§ **Directions**
Retype exactly what runs from the first line of the data to the line with "You are a computer-use", keeping both of those lines and skipping pictures.

§ **Input data**
+---+
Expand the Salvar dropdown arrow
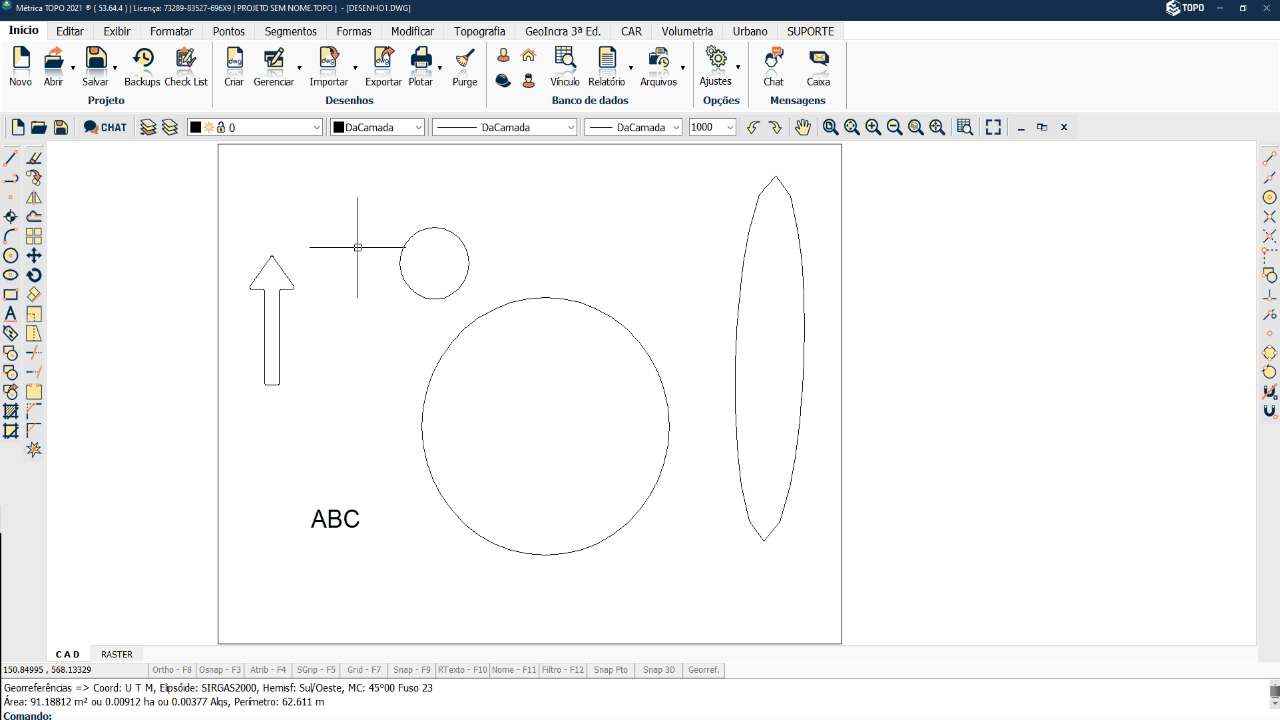 (x=115, y=69)
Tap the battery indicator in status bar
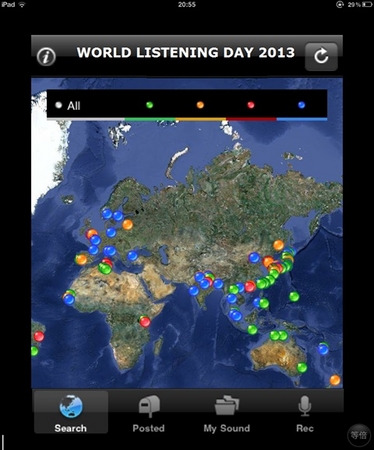 [367, 4]
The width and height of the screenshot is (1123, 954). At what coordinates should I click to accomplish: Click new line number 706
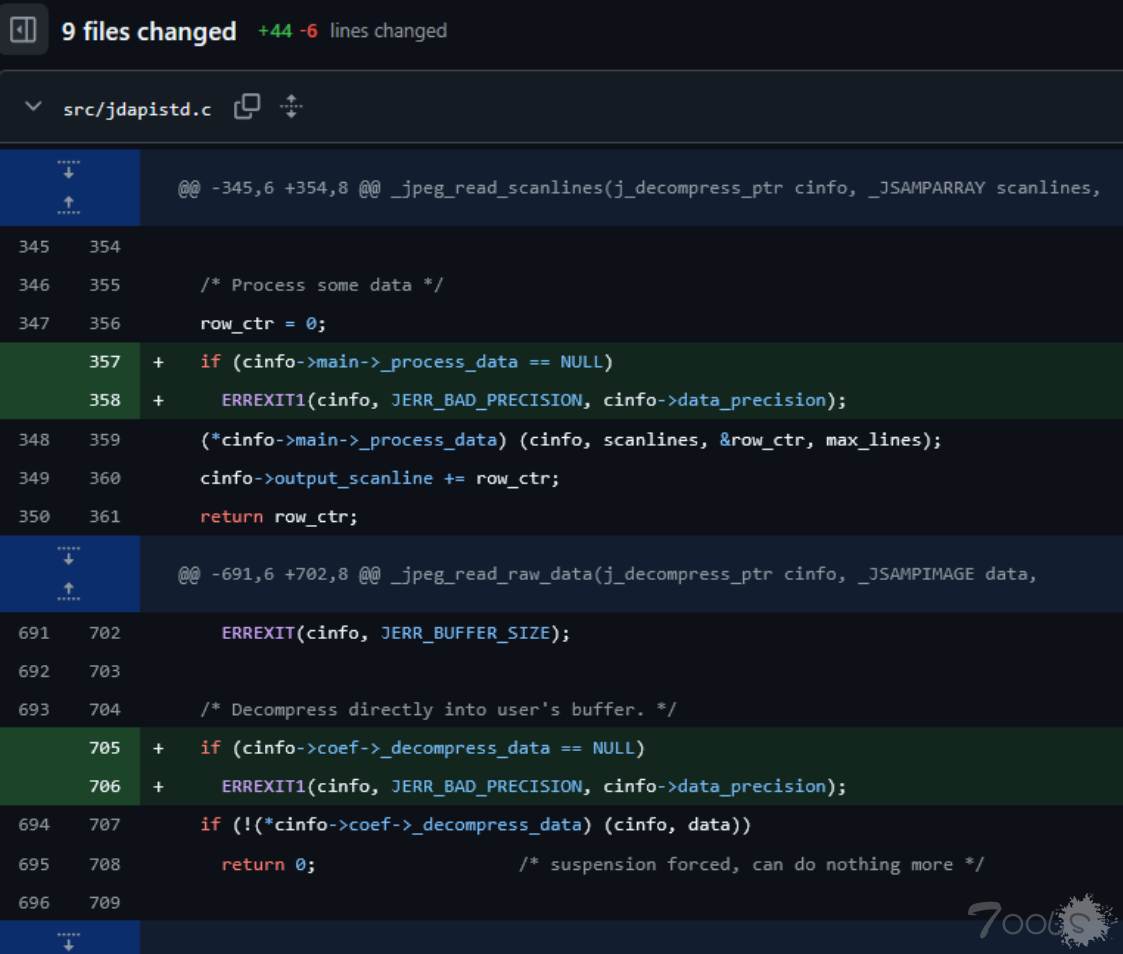[104, 787]
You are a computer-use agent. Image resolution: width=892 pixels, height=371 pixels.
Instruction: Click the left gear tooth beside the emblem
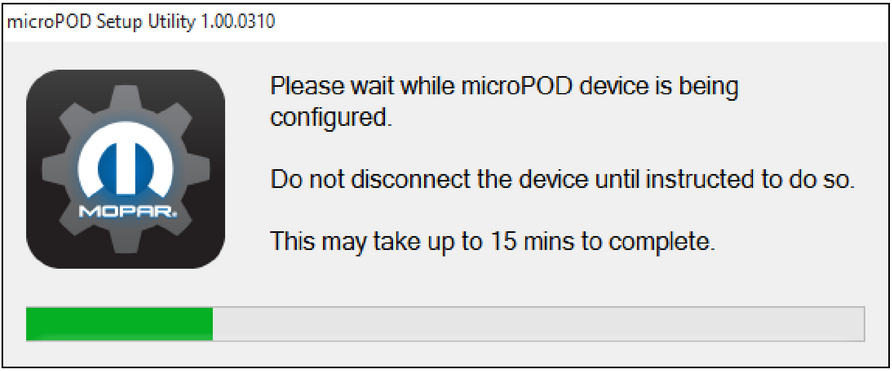coord(52,169)
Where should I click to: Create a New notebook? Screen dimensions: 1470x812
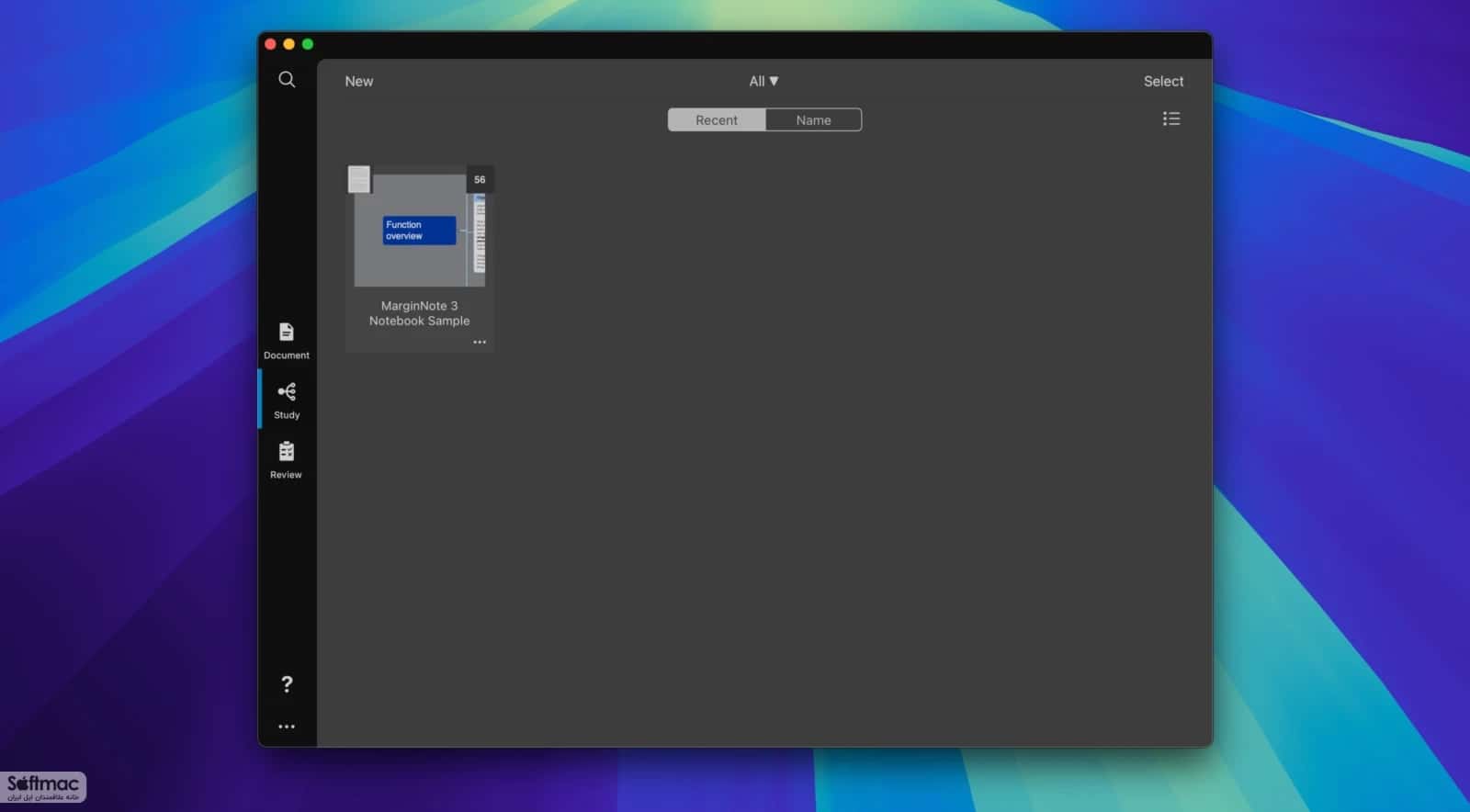pos(359,81)
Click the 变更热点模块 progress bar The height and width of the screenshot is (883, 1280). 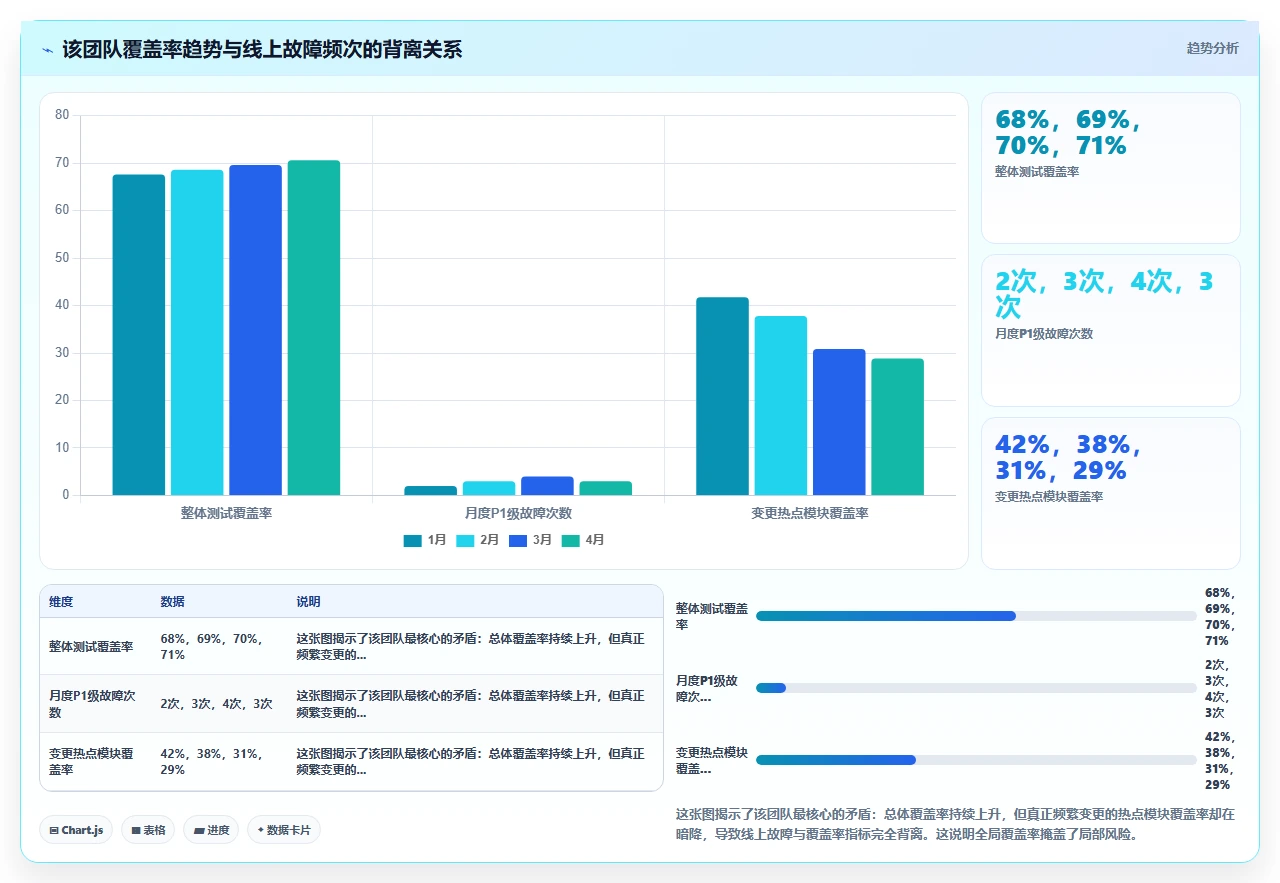pos(976,760)
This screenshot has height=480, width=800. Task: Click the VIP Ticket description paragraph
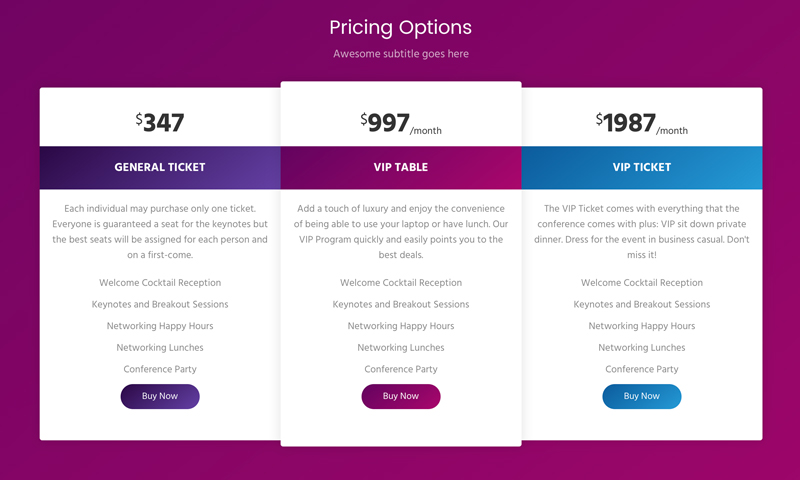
+---+
§ **Solution**
Expand the Salvar dropdown arrow
 (x=115, y=69)
Tap the battery indicator in status bar
 [367, 4]
The width and height of the screenshot is (1123, 954). At what coordinates should I click to accomplish: Click new line number 706
[104, 787]
You are a computer-use agent. Image resolution: width=892 pixels, height=371 pixels.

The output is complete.